Manatee

Les zones humides au cœur de la biodiversité régionale : gros plan sur le Critère 3

01 octobre 2024
Manatee

Voici le troisième article de notre série mensuelle consacrée aux neuf critères d’inscription des zones humides d’importance internationale (« les Sites Ramsar »).

 

De la Zone humide du Sudd, au Soudan du Sud, au Marais d’Okefenokee, en Oklahoma, les écosystèmes des milieux humides jouent un rôle crucial pour la protection de la biodiversité régionale. 

La Convention de Ramsar sur les zones humides met ce rôle en évidence dans le Critère 3 selon lequel on peut considérer qu’une zone humide est d’importance internationale si elle abrite des populations animales et végétales soutenant la biodiversité d’une région biogéographique. Ce critère — qui s’applique au nombre étourdissant de 1739 des 2520 zones humides d’importance internationale — vise précisément à identifier, dans ces régions, des zones humides où vivent des espèces importantes, endémiques ou rares.

Application du Critère 3 aux zones humides

Plusieurs facteurs aident à déterminer si une zone humide remplit le Critère 3. L’un d’entre eux consiste à savoir si le site est un point chaud de la biodiversité, même si l’on ne connaît pas encore toute la gamme des espèces présentes.

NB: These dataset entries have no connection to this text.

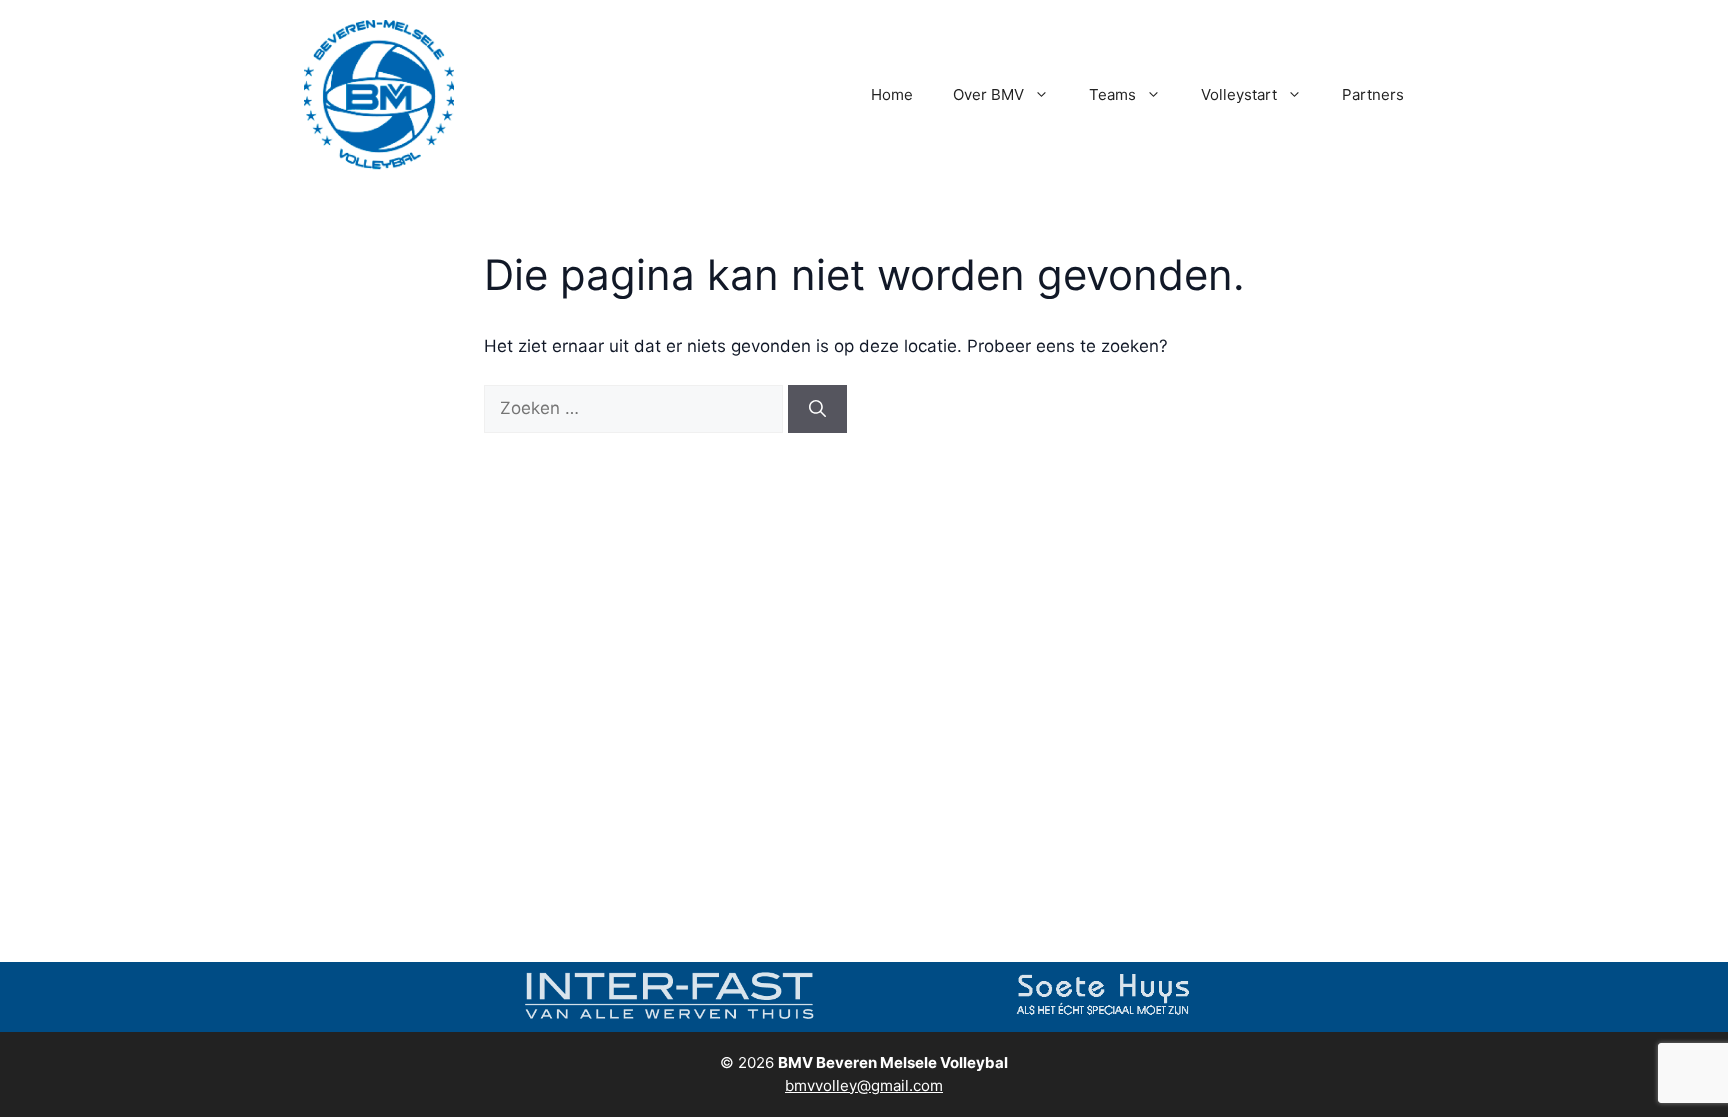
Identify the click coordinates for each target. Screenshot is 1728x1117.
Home (892, 94)
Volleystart (1239, 94)
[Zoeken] (817, 409)
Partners (1373, 94)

Les Zones humides des Lacs Nguru, au Nigéria, par exemple, abritent une diversité d’espèces adaptées aux crues saisonnières, notamment le lamantin d’Afrique de l’Ouest et le bec-en-ciseaux d’Afrique En danger, et sont importantes pour la biodiversité du Nigéria mais aussi pour celle de toute la région du Sahel.

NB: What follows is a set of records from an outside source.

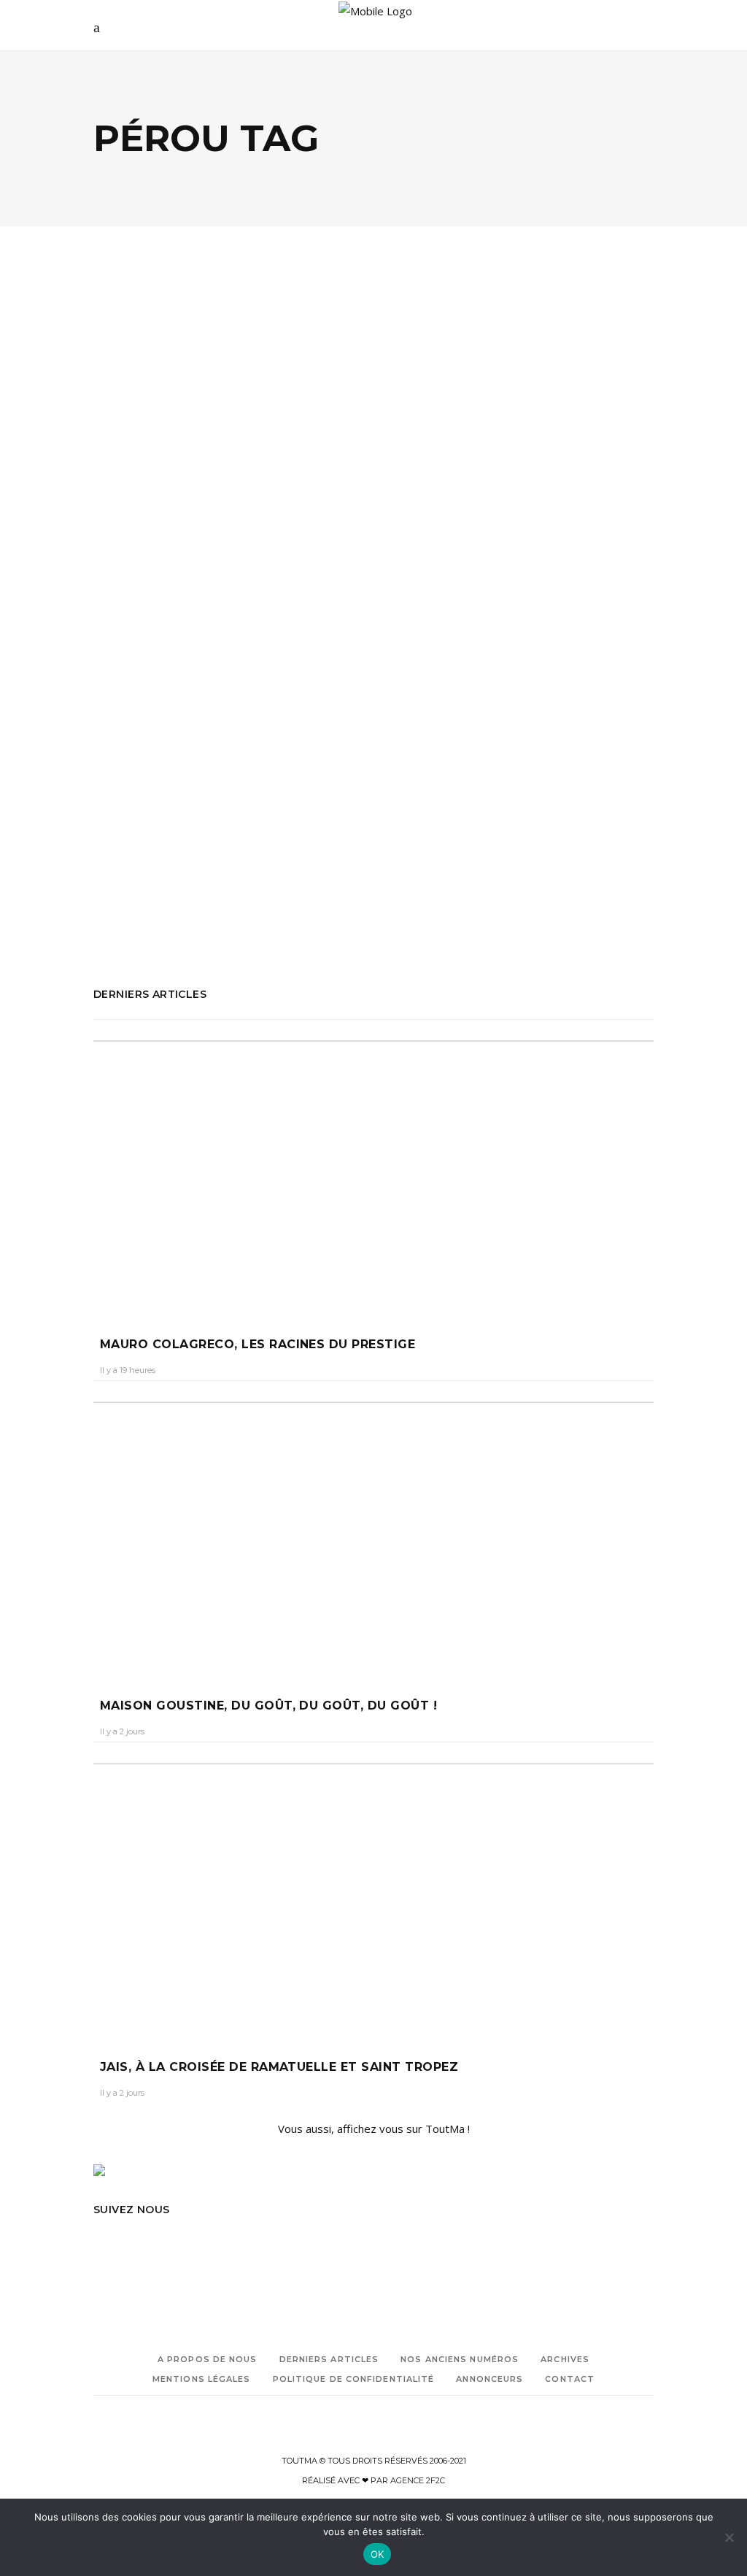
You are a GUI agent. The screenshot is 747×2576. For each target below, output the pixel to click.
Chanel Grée (131, 653)
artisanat (155, 804)
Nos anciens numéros (459, 2359)
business (197, 804)
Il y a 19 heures (127, 1370)
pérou (178, 865)
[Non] (728, 2537)
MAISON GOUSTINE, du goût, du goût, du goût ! (268, 1705)
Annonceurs (489, 2379)
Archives (565, 2359)
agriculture (116, 783)
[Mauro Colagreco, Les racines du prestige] (373, 1174)
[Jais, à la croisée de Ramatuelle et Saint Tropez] (373, 1897)
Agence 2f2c (417, 2480)
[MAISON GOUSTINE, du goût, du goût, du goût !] (373, 1536)
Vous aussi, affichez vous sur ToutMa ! (374, 2128)
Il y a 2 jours (122, 1731)
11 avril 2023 (198, 653)
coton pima (117, 824)
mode (148, 865)
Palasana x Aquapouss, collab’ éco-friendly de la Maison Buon (214, 607)
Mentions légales (201, 2379)
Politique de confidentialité (354, 2379)
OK (377, 2554)
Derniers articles (329, 2359)
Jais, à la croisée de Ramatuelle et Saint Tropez (279, 2067)
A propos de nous (208, 2359)
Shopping (189, 547)
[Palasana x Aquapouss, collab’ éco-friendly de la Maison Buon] (228, 412)
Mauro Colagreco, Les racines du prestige (257, 1344)
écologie (133, 547)
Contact (570, 2379)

On peut aussi prendre en compte les zones humides qui sont des centres d’endémisme, c’est-à-dire qui abritent des espèces que l’on ne trouve nulle part ailleurs. Le Marais poitevin, deuxième plus grande zone humide de France, abrite deux sous-espèces endémiques du littoral Atlantique : un oiseau, la gorgebleue à miroir blanc de Nantes et l’œnanthe de Foucaud, une espèce de plante protégée qui pousse dans les secteurs saumâtres de l’estuaire de la Sèvre niortaise.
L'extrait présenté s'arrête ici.